Security Directors, CEOs, Chief Legal Counsels:
Immediately after you read this, make sure you have a clear, concise written policy in place detailing allowable IT behavior.

One in three IT administrators say they or one of their colleagues have used top-level admin passwords to pry into confidential or sensitive information at their workplace, according to a survey by a password-management vendor.

Nearly half also confessed that they have poked around systems for information not relevant to their jobs.

"We asked these questions last year, too," said Adam Bosnian, vice president of product strategy and sales for Cyber-Ark, a Newton, Mass.-based maker of password file security management software. "And we got similar results. So on one hand, the results weren't surprising. What was surprising initially -- and this time around, too -- is that people admit to it." (more)

Remind Employees - "Don't sing!"

One in five U.S. workers regularly attends after-work drinks with co-workers, where the most common mishaps range from bad-mouthing another worker to kissing a colleague and drinking too much, according to a study... (survey conducted for CareerBuilder.com)

As to what happens when the after-work drinks flow... Five percent said they had shared a secret about the company, and 4 percent confessed to singing karaoke.

Overall, 21 percent of workers attend happy hours with co-workers and, of those, nearly a quarter go at least once a month. (more)

Spy News of the Week

Sweden - "Earlier this week the Swedish stasi-government decided -- against the peoples wishes -- to wiretap all internet and telephone traffic in order to protect Sweden against threats. As you all know, being a neutral country makes Sweden a target for all the terrorists of the world, apparently," blogs one of The Pirate Bay's admins, Peter Sunde. "Many people have asked me what we're planning to do -- and the answer is 'A lot!'. This week we're going to add SSL to The Pirate Bay. We're also going to help out making a website about easy encryption -- both for your hard drives and your net traffic." (more)
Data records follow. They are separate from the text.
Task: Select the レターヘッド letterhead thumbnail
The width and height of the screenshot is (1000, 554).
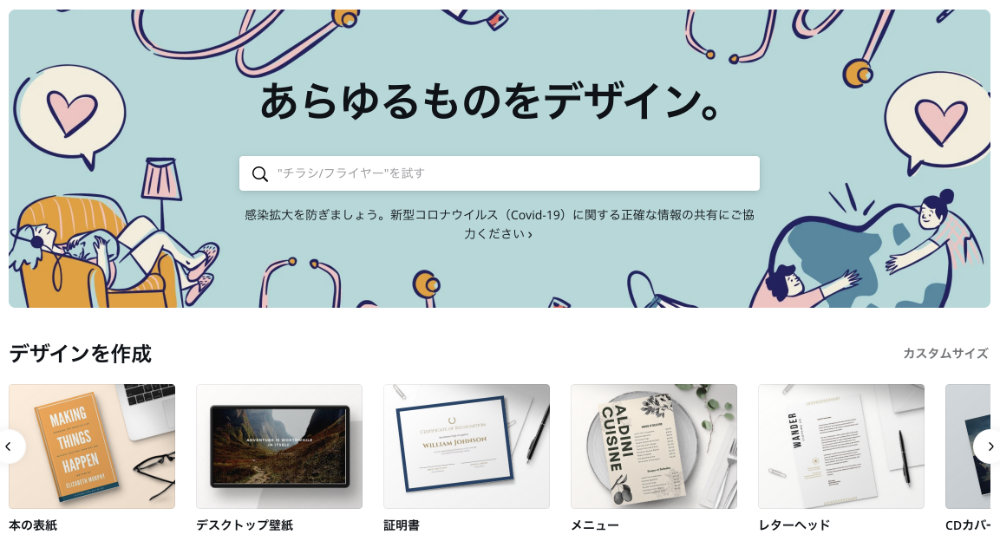Action: point(841,446)
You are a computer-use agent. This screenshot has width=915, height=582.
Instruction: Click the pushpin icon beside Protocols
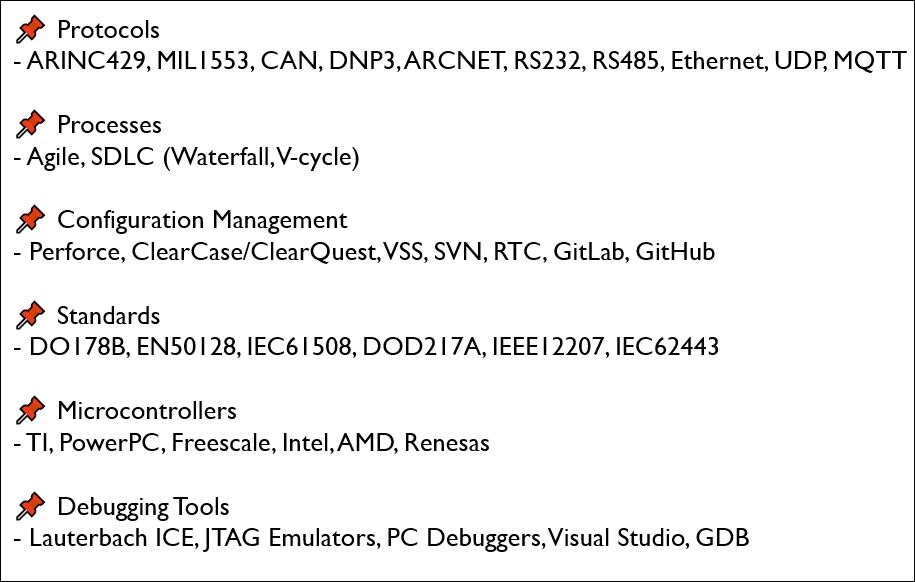pyautogui.click(x=31, y=29)

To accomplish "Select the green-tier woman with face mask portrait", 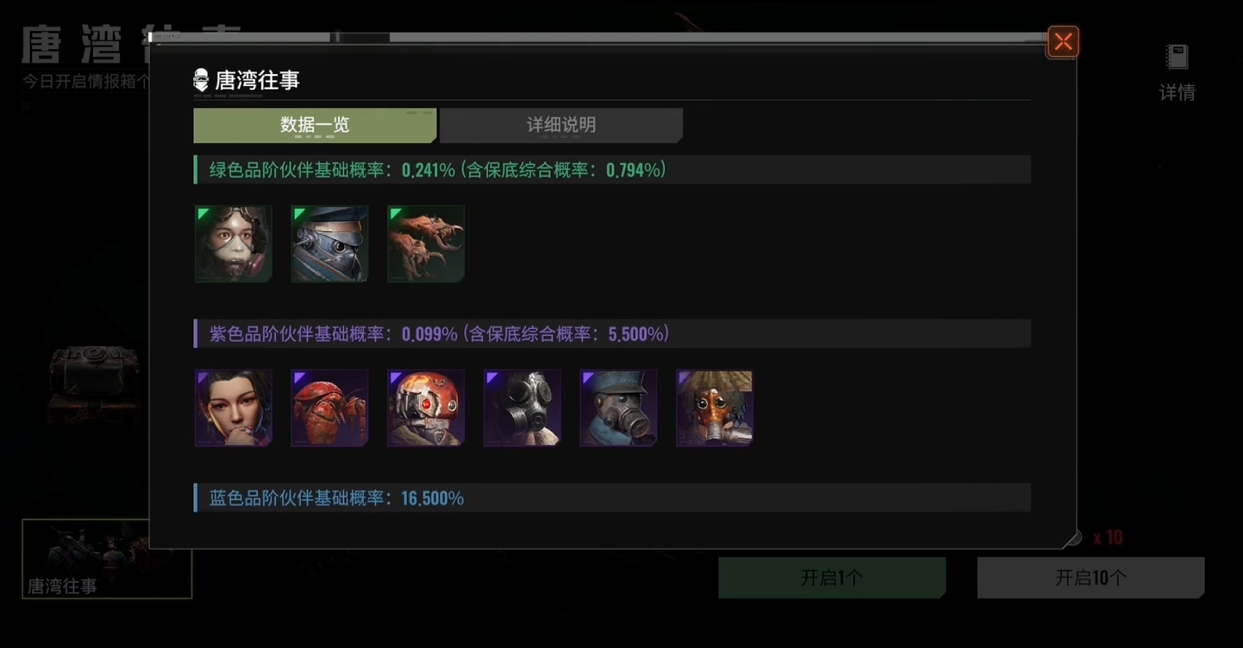I will tap(233, 244).
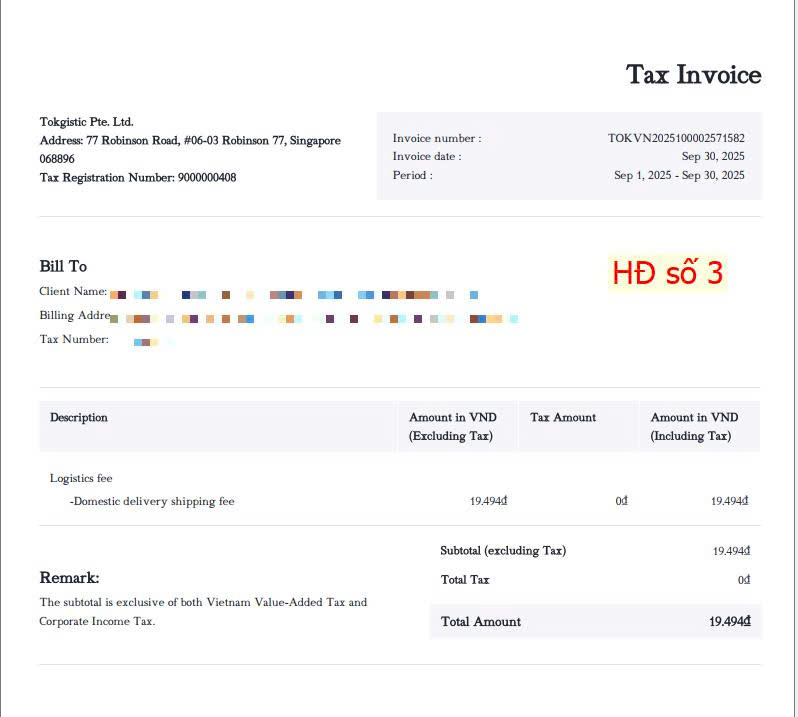
Task: Click the Tax Amount column header
Action: [x=563, y=418]
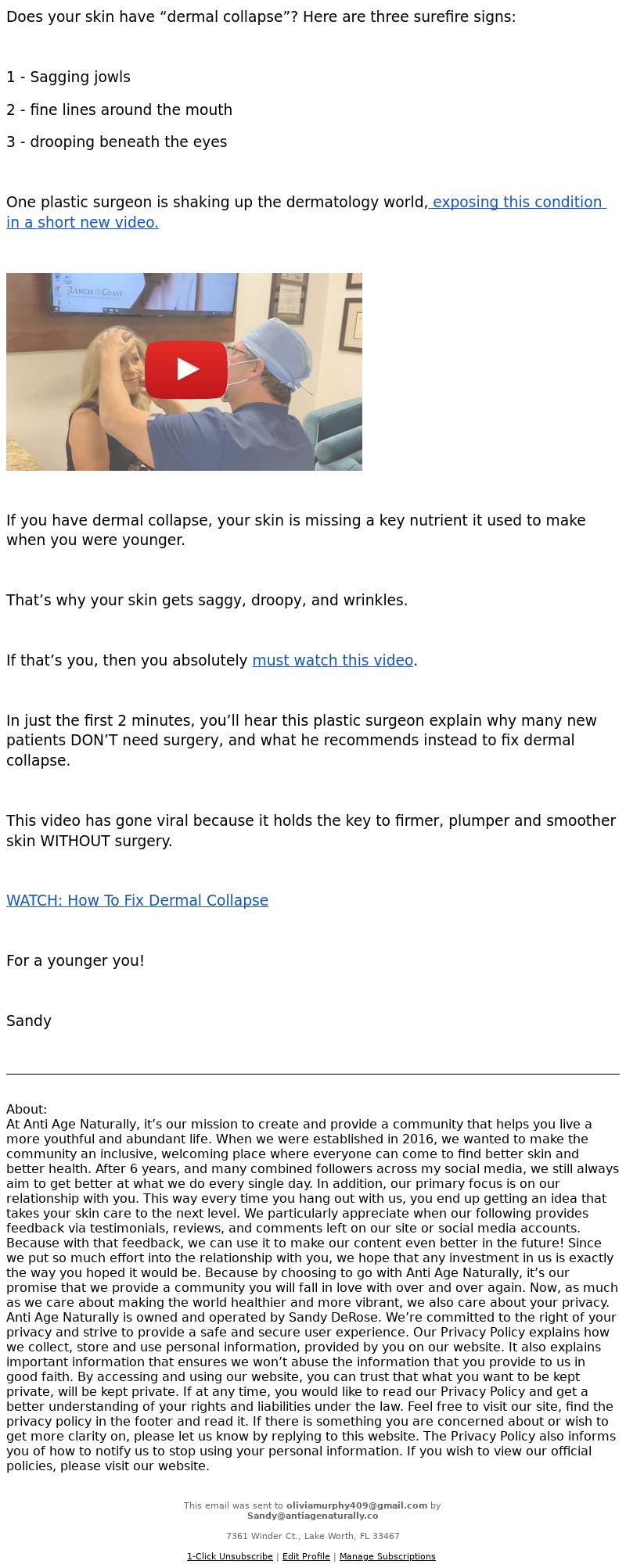Screen dimensions: 626x1568
Task: Click the oliviamurphy409@gmail.com address
Action: point(357,1505)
Germany - German incumbent Deutsche Telekom is going to get yet another scolding. German public television channel ZDF reported the former operator turned self-spying agency wire tapped a few customers. Apparently 120 calls were illegally tapped by the company, without any court order or involvement of the police. (more)

UK - Every council in England will today be instructed to stop using tough laws to spy on people over "trivial matters" such as dog-fouling and litter offences. (more)
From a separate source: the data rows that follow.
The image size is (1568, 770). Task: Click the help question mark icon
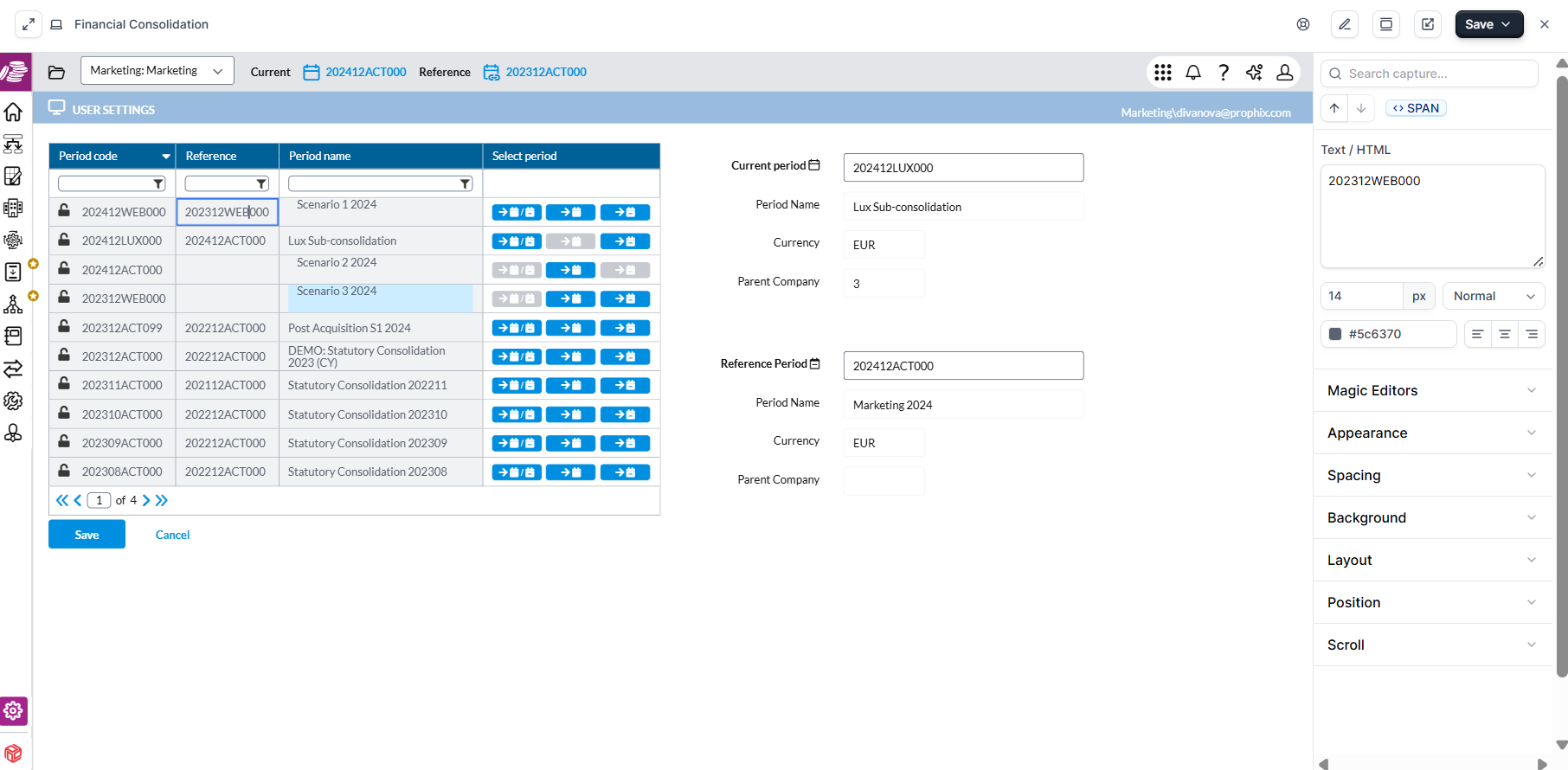[1224, 73]
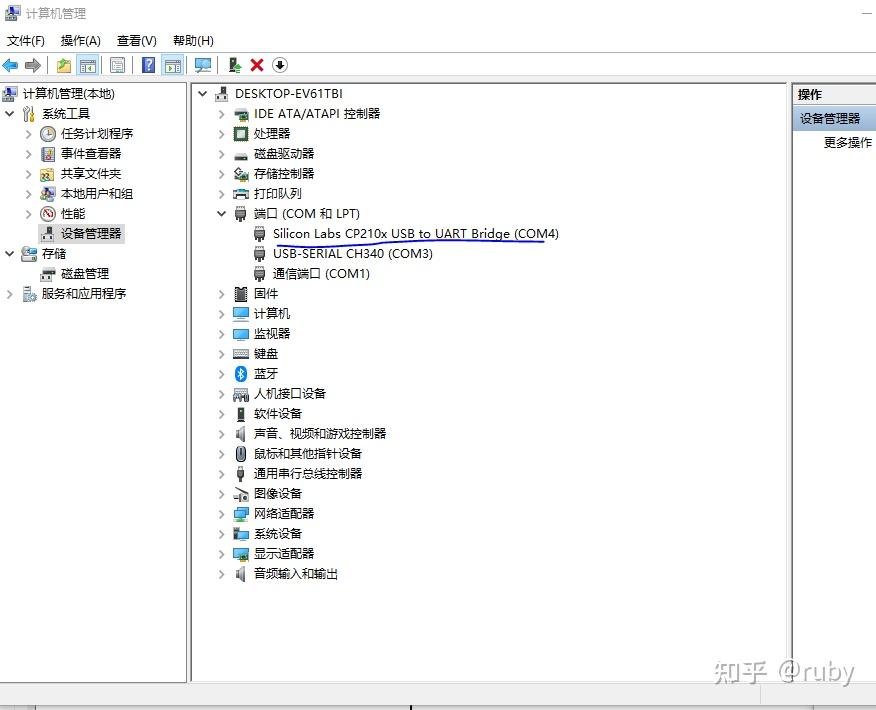The image size is (876, 710).
Task: Select the Silicon Labs CP210x COM4 device
Action: (x=415, y=233)
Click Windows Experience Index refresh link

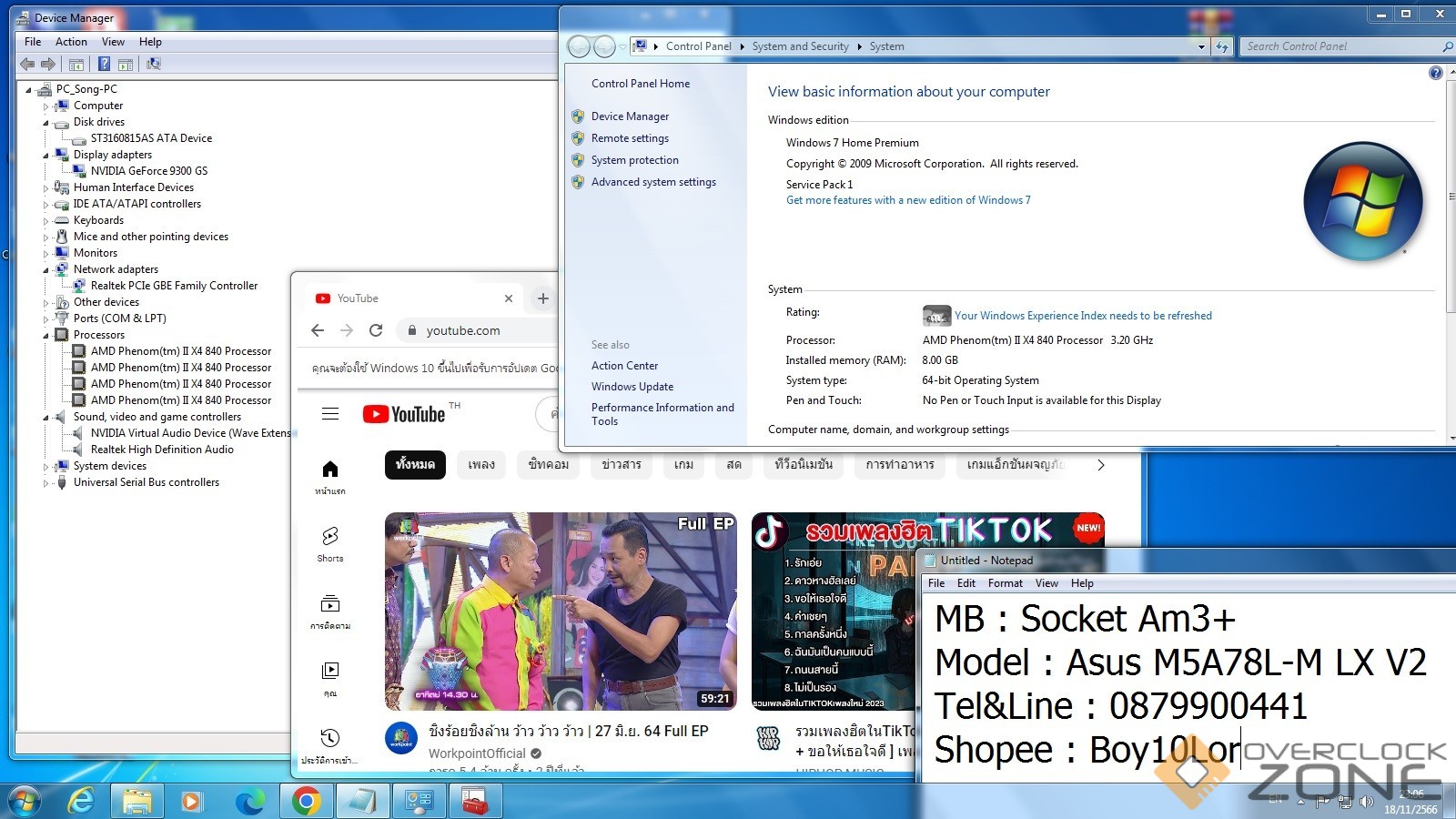point(1083,316)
New Zealand - A 21-year-old peeping tom has been caught spying on his female neighbour in Dunedin. The Otago University student was nabbed peering through a flat window just before 9pm yesterday. (more)

India - This year the Delhi University saw many of the "spy students" hired by private detective agencies being roped in by parents to keep an eye on their wards. However... a growing number of students are visiting detective agencies and are offering handsome amounts to them to know whether their parents have hired any "spy students", mainly girls, to keep a watch on their activities. (more)

United States - Xiaodong Sheldon Meng, 44, who was raised in China and holds Canadian citizenship, was sentenced on the rare charge of committing economic espionage against the U.S. It's the most serious crime under the Economic Espionage Act of 1996 and involves stealing trade secrets to benefit a foreign government. (more)

South Africa - The bugging devices of the former dispensation, which were used in foreign embassies in South Africa and had been planted by an espionage front company, are still being used. (more)

Switzerland - A left-wing campaign group asked Swiss authorities on Friday to investigate Swiss food and drinks giant Nestle SA for allegedly hiring a spy to infiltrate the group. A Swiss chapter of anti-globalization group Attac filed the legal complaint in Vaud canton (state), after learning that an employee of Securitas AG security company took part in its private meetings between late 2003 and June 2004... (more)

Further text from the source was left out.